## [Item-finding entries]
::::

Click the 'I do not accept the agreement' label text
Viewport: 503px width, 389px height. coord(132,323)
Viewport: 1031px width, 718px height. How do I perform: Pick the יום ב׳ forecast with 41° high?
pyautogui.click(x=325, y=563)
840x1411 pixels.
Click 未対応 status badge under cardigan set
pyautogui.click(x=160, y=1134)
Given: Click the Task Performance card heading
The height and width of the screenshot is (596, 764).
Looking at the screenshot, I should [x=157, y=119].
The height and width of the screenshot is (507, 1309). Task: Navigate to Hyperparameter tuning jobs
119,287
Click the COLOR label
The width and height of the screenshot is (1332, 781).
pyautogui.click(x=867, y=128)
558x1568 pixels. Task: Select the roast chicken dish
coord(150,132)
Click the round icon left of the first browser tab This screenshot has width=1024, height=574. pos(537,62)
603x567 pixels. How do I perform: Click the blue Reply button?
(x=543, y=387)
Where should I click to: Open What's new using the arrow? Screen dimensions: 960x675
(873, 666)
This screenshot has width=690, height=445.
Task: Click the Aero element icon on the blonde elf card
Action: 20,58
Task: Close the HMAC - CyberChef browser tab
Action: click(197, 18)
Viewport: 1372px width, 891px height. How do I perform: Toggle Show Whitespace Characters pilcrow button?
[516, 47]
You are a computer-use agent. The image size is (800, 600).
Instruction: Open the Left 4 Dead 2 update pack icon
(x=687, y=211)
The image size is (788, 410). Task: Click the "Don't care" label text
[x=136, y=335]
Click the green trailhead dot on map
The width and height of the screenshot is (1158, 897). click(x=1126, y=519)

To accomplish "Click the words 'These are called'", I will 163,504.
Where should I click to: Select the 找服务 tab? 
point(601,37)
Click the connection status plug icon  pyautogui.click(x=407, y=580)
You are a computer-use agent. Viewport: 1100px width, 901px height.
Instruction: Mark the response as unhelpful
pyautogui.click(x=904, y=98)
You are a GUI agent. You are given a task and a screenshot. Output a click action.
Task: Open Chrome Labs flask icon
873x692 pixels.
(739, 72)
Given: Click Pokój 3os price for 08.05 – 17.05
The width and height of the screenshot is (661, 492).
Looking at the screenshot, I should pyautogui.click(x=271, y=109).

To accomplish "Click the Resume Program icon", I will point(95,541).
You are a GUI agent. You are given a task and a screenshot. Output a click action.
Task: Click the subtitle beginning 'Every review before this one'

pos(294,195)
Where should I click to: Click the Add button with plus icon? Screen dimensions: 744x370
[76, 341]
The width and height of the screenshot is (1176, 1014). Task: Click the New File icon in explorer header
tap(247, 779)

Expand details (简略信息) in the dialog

::::

## [YOUR TASK]
Pick out every line of the entries above that contains the string "text", and copy each such line in full.

## [COMPLETE RESPONSE]
Click the 'I do not accept the agreement' label text
The image size is (788, 410). Task: Click the "Don't care" label text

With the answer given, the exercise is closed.